Description
With the recent advances in the analysis of texts in natural language (e.g. SyntaxNet, spaCy), the conversion of texts into RDF triples is becoming a real possibility. This project will apply these ideas to a real use case: DBpedia. We will add the power of syntactic analyzers with the benefits of Name Entity identifiers (like Spotlight) to generate highly trustable RDF triples from the textual information (long abstract) about a given DBpedia resource.
Goals
To create an online tool aimed at generating a new nt file with the triples proposed for all the DBpedia resources. This tools could be exploited by the DBpedia extraction process to provide a new nt file in the DBpedia downloads.
Impact
Increase the number of RDF triples for a given DBpedia resource.
Warm up tasks
Experience with SyntaxNet o any other NLP tool capable of providing a syntactic analyzer of natural language. Here we have to reach a balance between power and number of supported languages.
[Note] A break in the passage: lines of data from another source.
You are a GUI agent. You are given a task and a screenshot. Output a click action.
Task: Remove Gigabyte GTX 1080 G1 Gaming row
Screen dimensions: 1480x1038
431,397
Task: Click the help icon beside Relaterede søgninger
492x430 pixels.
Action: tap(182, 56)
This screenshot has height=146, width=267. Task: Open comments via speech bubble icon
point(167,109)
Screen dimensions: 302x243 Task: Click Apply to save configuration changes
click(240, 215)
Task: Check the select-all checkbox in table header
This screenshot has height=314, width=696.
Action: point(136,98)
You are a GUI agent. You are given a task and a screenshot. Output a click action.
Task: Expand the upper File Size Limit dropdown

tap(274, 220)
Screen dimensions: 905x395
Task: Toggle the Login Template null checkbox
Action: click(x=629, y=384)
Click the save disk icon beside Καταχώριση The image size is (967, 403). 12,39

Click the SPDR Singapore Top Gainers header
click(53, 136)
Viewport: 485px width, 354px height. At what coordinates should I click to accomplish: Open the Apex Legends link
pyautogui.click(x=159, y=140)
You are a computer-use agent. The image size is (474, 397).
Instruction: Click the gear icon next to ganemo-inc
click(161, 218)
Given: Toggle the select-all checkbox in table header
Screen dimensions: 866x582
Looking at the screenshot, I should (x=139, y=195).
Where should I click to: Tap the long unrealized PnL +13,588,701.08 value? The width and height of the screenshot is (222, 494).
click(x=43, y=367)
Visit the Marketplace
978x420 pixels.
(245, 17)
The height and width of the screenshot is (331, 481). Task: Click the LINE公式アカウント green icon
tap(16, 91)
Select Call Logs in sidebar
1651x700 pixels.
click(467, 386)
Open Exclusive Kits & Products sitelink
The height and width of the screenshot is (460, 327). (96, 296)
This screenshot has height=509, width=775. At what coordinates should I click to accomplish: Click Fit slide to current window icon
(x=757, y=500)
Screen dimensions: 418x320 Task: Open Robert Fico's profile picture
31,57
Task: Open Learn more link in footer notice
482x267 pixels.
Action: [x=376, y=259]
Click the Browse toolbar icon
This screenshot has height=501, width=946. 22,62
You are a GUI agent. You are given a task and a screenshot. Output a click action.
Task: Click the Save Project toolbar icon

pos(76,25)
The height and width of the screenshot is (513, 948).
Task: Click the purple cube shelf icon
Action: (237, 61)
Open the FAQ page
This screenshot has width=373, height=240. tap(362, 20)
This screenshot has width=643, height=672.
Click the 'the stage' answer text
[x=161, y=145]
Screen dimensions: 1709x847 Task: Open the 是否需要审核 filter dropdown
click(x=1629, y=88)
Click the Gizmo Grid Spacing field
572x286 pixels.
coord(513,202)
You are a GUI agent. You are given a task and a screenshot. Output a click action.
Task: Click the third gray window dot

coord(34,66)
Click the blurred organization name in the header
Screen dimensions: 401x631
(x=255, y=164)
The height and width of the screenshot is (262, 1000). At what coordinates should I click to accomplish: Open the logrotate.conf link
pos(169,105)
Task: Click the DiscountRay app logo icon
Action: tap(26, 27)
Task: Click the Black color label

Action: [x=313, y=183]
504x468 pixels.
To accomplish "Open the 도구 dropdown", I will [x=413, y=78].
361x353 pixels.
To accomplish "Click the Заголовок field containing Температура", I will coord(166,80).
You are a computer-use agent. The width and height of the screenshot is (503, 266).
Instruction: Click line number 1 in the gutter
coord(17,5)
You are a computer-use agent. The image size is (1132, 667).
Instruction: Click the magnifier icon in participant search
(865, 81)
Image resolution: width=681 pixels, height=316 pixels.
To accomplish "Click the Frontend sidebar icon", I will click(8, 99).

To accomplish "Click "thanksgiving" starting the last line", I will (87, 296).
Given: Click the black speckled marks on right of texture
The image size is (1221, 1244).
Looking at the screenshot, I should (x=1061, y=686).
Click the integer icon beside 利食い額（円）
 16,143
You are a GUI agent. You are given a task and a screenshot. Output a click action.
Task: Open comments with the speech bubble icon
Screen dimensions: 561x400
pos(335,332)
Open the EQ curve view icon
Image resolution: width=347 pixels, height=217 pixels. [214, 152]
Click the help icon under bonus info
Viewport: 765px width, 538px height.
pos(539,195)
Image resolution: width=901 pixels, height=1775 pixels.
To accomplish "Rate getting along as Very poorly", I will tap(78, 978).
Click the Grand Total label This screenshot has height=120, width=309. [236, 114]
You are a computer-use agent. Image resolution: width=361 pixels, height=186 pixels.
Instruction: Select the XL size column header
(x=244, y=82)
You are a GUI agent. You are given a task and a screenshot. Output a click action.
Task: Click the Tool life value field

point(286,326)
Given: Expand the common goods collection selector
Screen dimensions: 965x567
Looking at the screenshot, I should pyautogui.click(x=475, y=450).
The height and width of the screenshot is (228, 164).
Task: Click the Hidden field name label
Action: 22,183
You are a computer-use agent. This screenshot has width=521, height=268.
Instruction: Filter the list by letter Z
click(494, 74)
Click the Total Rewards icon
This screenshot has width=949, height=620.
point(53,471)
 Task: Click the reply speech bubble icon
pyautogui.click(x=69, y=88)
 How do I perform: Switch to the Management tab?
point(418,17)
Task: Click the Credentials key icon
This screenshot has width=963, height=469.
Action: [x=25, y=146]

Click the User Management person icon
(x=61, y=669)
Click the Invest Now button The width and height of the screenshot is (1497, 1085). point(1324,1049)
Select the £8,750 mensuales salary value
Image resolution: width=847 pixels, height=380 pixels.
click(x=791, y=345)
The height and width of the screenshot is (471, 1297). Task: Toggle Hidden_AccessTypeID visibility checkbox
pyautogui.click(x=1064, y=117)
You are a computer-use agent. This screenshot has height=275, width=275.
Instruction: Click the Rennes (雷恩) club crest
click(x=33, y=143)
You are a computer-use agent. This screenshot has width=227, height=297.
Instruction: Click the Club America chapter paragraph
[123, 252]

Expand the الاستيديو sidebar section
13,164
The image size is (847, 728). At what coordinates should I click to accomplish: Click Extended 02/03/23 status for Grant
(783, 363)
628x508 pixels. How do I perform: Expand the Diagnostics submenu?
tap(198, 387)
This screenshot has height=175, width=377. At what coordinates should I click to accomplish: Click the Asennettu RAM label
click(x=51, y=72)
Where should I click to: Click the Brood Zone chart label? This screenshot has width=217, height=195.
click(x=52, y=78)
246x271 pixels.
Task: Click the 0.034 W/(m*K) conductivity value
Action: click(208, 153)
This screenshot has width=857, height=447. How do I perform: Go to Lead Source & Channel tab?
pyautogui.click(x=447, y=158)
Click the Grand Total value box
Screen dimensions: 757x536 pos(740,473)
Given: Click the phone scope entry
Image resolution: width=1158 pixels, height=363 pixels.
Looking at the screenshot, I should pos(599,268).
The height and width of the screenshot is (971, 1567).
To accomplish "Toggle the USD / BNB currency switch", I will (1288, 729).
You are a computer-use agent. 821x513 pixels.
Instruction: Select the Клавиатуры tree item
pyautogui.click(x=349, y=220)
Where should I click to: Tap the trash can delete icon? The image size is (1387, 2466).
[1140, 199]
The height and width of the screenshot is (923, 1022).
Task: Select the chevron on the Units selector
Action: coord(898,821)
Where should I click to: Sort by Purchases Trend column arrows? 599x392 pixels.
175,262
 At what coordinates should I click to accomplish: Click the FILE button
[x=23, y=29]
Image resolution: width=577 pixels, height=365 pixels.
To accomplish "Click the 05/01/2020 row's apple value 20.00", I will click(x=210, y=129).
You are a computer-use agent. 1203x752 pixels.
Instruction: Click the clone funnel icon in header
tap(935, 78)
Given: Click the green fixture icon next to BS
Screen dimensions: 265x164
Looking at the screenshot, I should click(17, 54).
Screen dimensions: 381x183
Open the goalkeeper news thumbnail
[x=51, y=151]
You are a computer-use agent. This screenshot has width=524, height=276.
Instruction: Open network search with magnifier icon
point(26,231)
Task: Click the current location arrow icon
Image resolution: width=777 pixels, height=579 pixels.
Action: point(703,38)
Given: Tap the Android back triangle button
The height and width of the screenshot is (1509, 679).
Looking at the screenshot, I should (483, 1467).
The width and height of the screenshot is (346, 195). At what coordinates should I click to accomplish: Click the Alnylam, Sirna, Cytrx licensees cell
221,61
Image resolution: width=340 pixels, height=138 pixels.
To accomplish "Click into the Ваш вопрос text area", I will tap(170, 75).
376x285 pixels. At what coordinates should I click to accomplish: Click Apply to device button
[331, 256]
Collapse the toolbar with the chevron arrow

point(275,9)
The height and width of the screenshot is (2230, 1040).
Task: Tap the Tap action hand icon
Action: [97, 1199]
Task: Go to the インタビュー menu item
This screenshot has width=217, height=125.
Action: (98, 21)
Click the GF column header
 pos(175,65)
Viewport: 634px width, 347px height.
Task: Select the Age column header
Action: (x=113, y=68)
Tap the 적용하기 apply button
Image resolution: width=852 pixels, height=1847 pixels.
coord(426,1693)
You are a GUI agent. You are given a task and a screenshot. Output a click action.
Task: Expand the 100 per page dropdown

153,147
Fluent RDF and DBpedia datasets (downloads).
In GsoC 2019 we proposed this task, but we could not finish the online tool. The software resources generated are available here but it is not mandatory to use them.
In GsoC 2020 we started this task again, but after a few weeks of work the person selected quited . Hopefully 2021 will be the year for this project
Mentors
Mariano Rico
Keywords
NLP, text parsing, syntactic analysis, RDF generation